London losing battle against chewing gum

Attempts to clean up the mass of discarded chewing gum littering London's streets costs millions of pounds each year, a report has revealed.

The London Assembly Liberal Democrats unveiled that cleaning up London's streets and street furniture soiled by used gum incurred huge costs to transport organisations and local authorities, with Tube companies forking out £2 million and councils getting cleaned out of £2.3 million annually.

For the report, the Lib Dems surveyed all 33 of London's borough councils to uncover the extent of the problem, and found that:

  • Every borough that responded believed discarded gum was an environmental nuisance
  • 81% believed that gum companies should put more effort into developing biodegradable gum
  • 53% did not think imposing fines would stop people from dropping used gum on the street
  • 41% had already established teams to remove gum from streets and street furniture

    London Assembly Liberal Democrat environment spokesman Mike Tuffrey said he felt that London was losing the battle to clean up its streets from this kind of litter.

    "Chewing gum that is irresponsibly spat on to the street is a nuisance and is costing taxpayers millions each year to clean up. With sales rocketing and chewing gum spat on to the streets increasing, Ministers and the Mayor must look at new ways of tackling the problem before it spirals out of control," Mr Tuffrey stated.

    He called on gum manufacturers to make more environmentally friendly gum, and suggested that the government took a "carrot and stick" approach to motivate manufacturers to act sooner.
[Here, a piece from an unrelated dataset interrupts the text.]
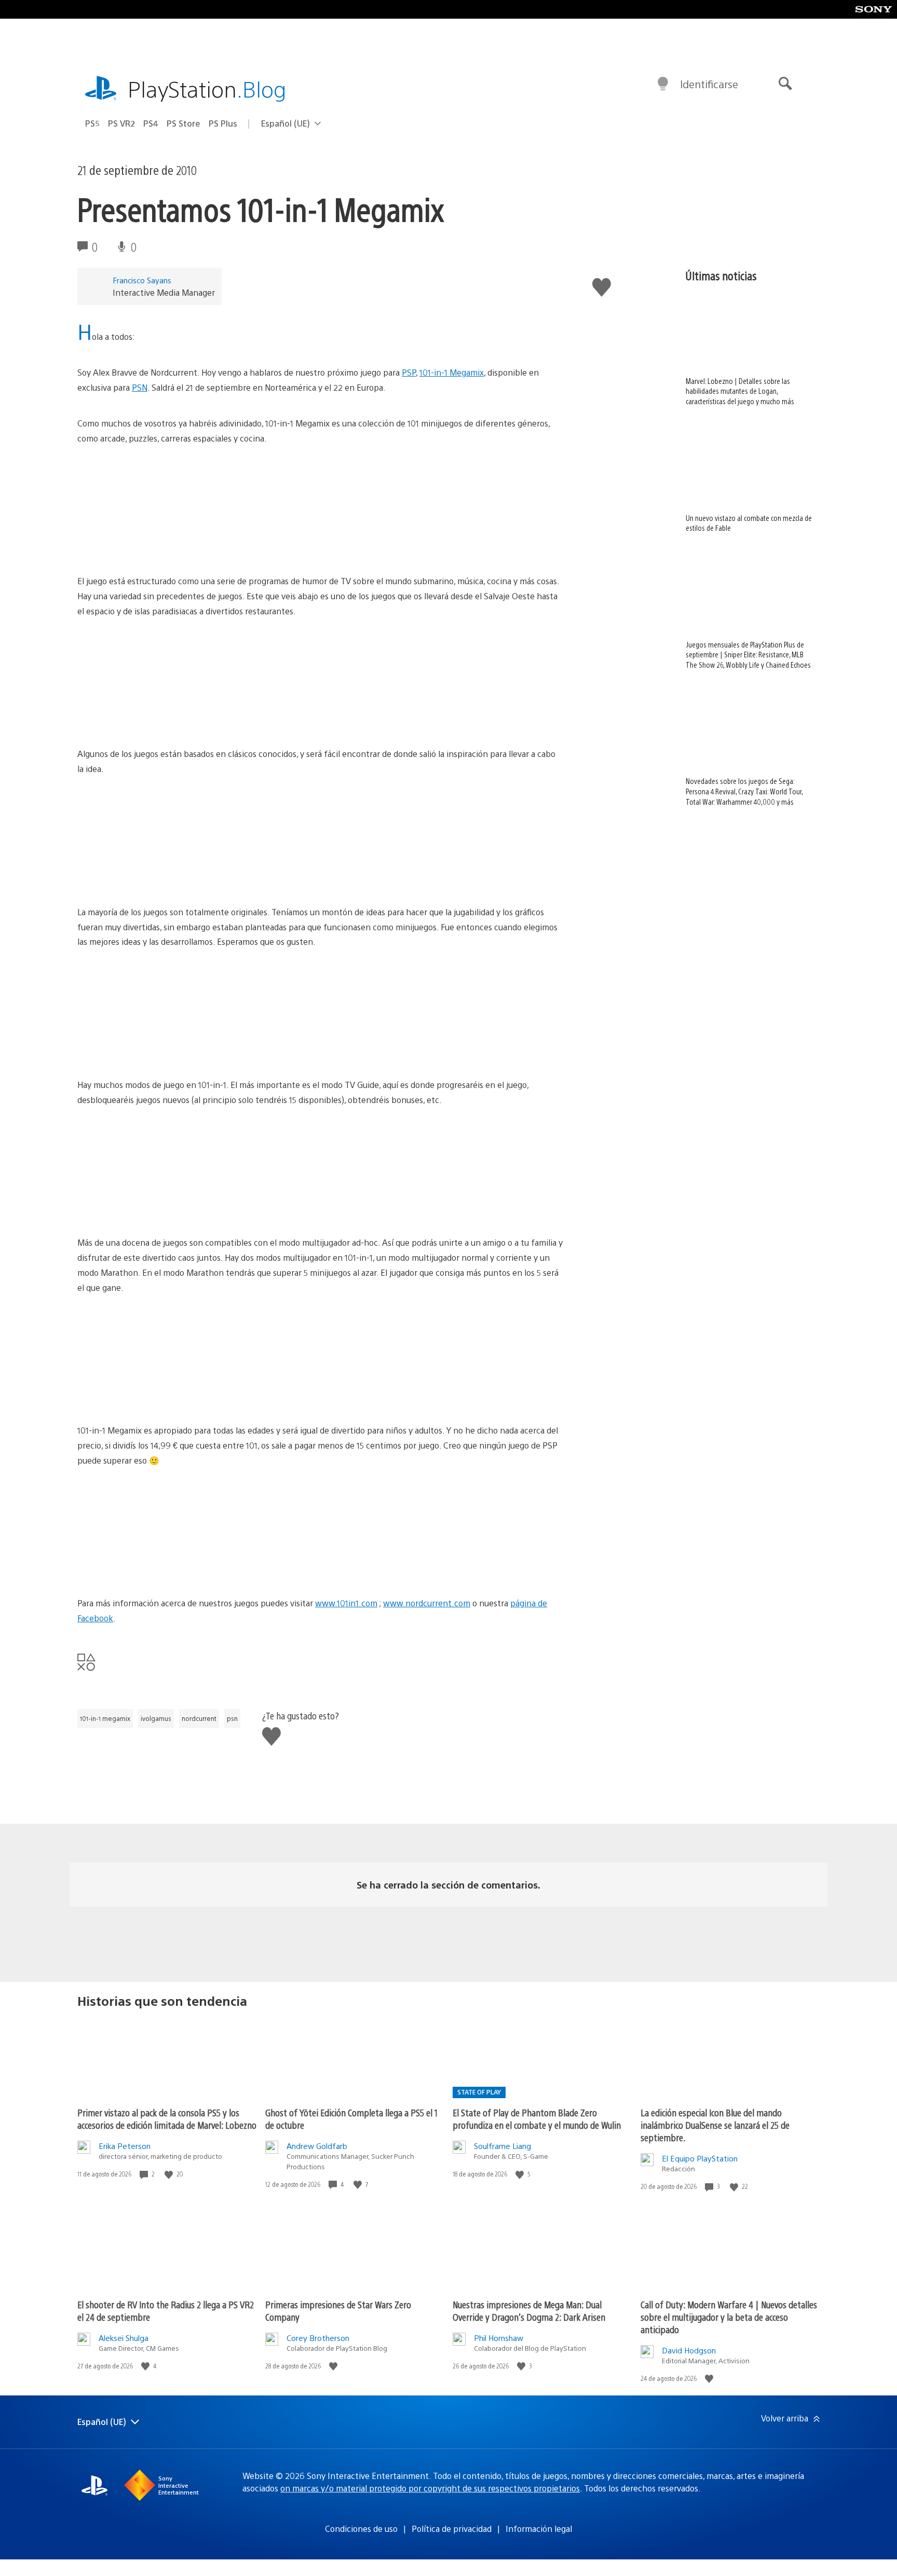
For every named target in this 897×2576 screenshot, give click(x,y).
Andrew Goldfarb (317, 2146)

    Gum manufacturer Wrigley's maintains it has invested around £5 million into researching biodegradable gum options, claiming no success to date, but the Liberal Democrats claim research by a US university has shown that environmentally friendly gum which would also meet consumer demands is a definite possibility.

    The London Assembly Liberal Democrat's report, Getting to grips with gum, proposed a five-point plan to combat what they described as a "growing menace".

    These suggestions included: introducing a penny-per-pack levy to go towards clean-up costs; encourage manufacturers to produce an alternative biodegradable product by offering reduced levies; printing highly visible cigarette-style warnings on chewing gum packets; launching a publicity campaign; and rolling out more bins in key target areas.

    "The year long consultation recently carried out by the government has been a shallow sham that has failed to produce any concrete ideas on how to tackle the blight of gum spat on to our streets," Mr Tuffrey concluded.

    "Unless urgent action is taken soon, London will lose the fight against gum."